Charles McDonald, by Swiss Studios, 1910s

Charles McDonald, by Swiss Studios, 1910s

National Library of Australia, 25964165

Flags floating at half-mast to-day proclaimed the death of Mr. Charles McDonald, who had sat in the House of Representatives for the Kennedy Division of Queensland since 1901, and who, previous to becoming a member of the Federal Parliament, was a member of the Queensland Legislative Assembly from 1808 to 1901. For some years Mr. McDonald has been in failing health, and a voyage to Great Britain last year, instead of effecting any improvement, seemed to have accentuated his frailty. There were doubts if he would survive the homeward journey. He did reach Australia, and last session occupied his customary seat on the Labour benches, but was unable to take part in the debates. While not unexpected, the end came suddenly at his home, Hughenden, Studley-avenue, Kew, early this morning, following a stroke on Saturday. Had Mr.

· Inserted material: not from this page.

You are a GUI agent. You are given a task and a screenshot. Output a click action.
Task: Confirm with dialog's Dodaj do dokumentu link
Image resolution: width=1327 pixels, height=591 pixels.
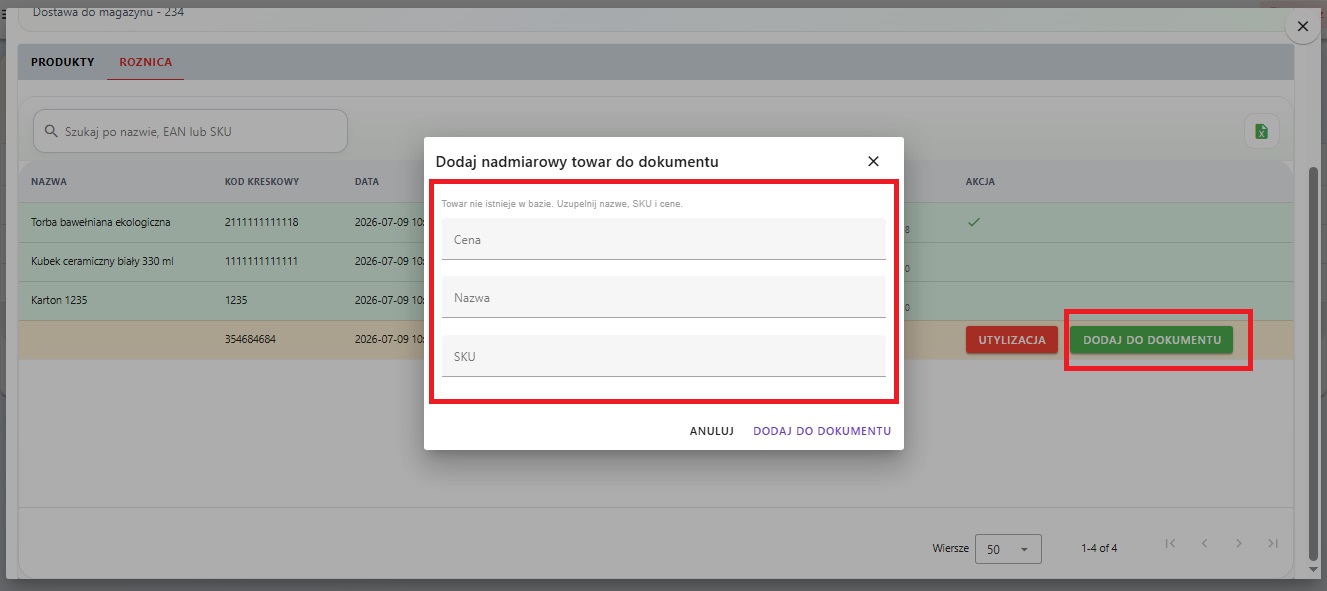coord(822,431)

McDonald lived another 24 hours a by-election probably would have occurred in the Kennedy electorate. As it is, the event has resulted in the election of the Nationalist candidate (Mr. G. A. Francis). Born in Melbourne in 1861, Mr. McDonald went to Queensland at an early age, and lived at Charters Towers, the home of his father, the late Mr. T. McDonald. After leaving school, Mr. McDonald became a watchmaker. Politics, however, claimed, him, and he was one of the founders of the Labour Party of Queensland, taking his seat in the Queensland Assembly as the member for the Flinders division in 1898.

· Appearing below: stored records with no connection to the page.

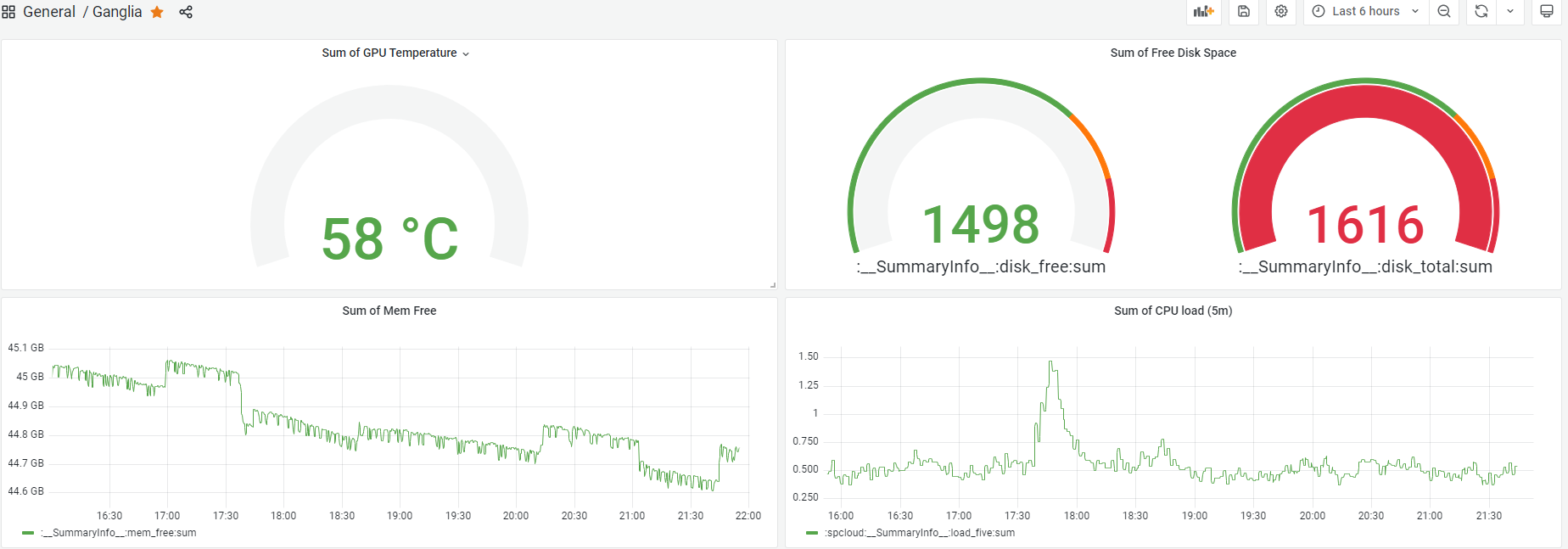Screen dimensions: 1568x549
Task: Open Sum of GPU Temperature panel menu
Action: click(x=395, y=53)
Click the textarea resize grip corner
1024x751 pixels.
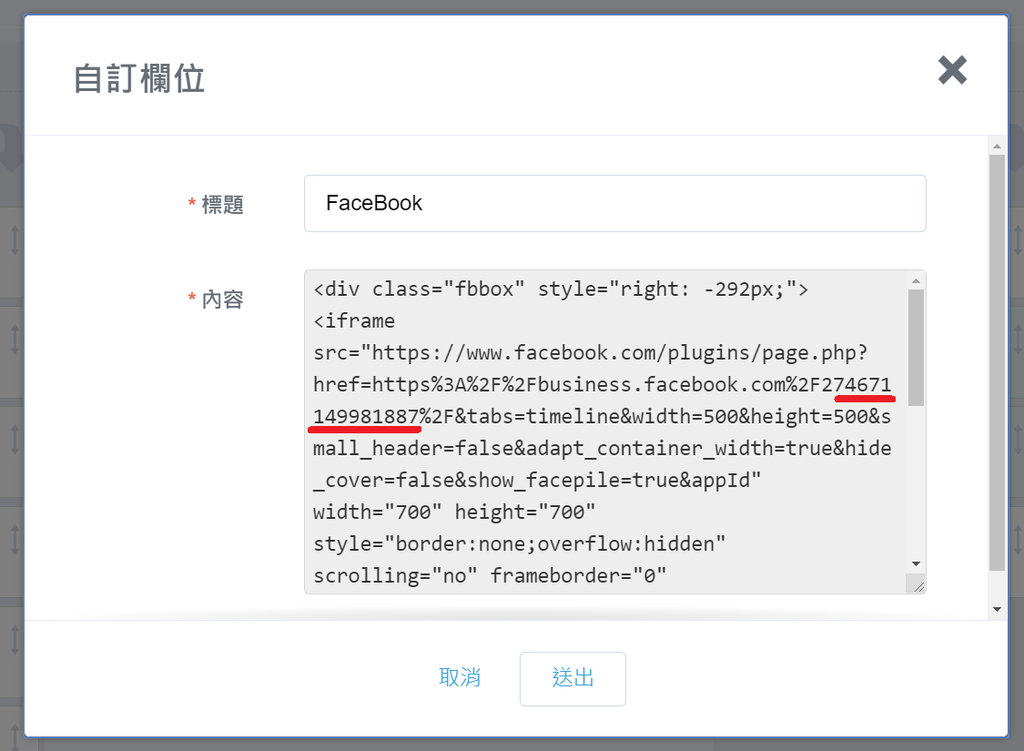(917, 585)
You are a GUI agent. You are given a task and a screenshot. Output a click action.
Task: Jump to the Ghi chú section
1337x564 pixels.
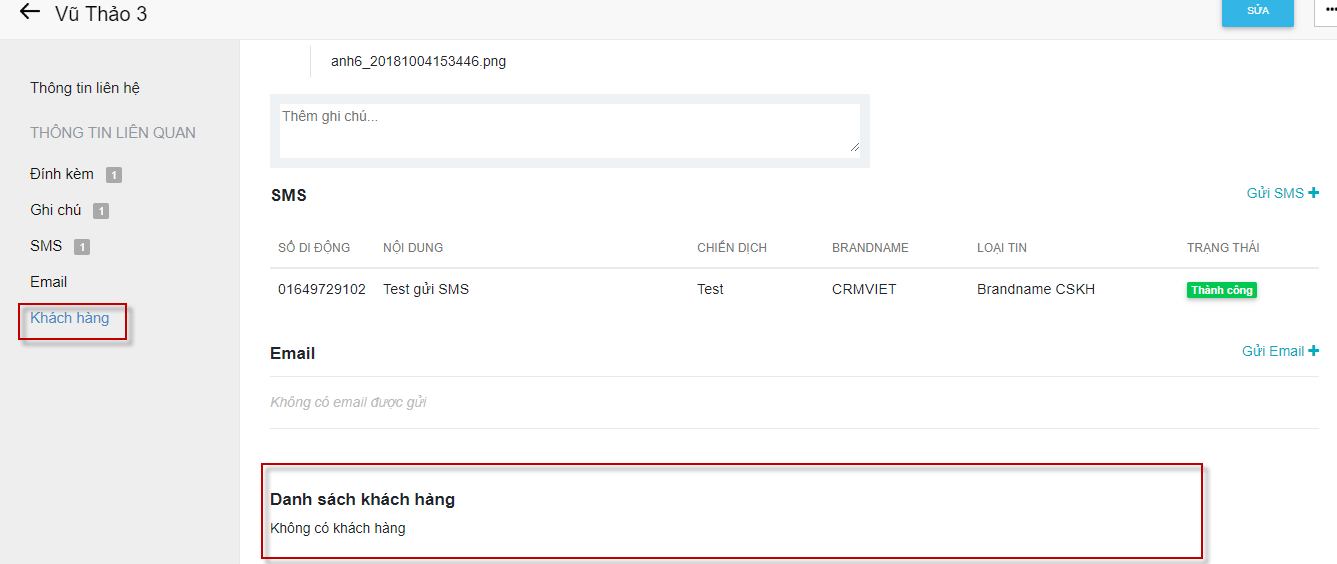click(x=56, y=210)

Each election saw him returned, and when at Federation he forsook the State for the Commonwealth the electees of Kennedy elected him, and remained faithful to him throughout. The eight years he spent in the Queensland Assembly were marked by stormy scenes, in which he often figured very prominently. "Fighting Mac" was the name given to him by his associates and the public, and he justified it, coming into serious conflict with the Speaker on more than one occasion, an experience which was also shared by some of his colleagues. When returned to the first Federal Parliament, Mr. McDonald was one of a group of 16 Labour members. His knowledge of financial affairs in which he had specialised, and Parliamentary practice, early marked him out for the post of Chairman of Committees, and to that position he was elected in 1906, and he acted in that capacity until 1910. In July of that year he was chosen as Speaker, and occupied the Chair with dignity and strict impartiality until June, 1913. In the following July, when Mr. Fisher was once more Prime Minister, he was again elected Speaker, and continued in that capacity until his Party was defeated in 1917. In his early manhood Mr. McDonald possessed good physique, and figured prominently as an athlete. He was a tireless cyclist, and during one campaign cycled 3090 miles, a mode of locomotion which has since been adopted by Mr. Gabb when contesting or visiting the division of Angas, South Australia. His hobby was painting, and he wielded a skilful brush in both oils and water colours. Mr. McDonald is survived by his wife and daughter, who is the wife of the Director of Aviation (Lieut.-Colonel Brinsmend).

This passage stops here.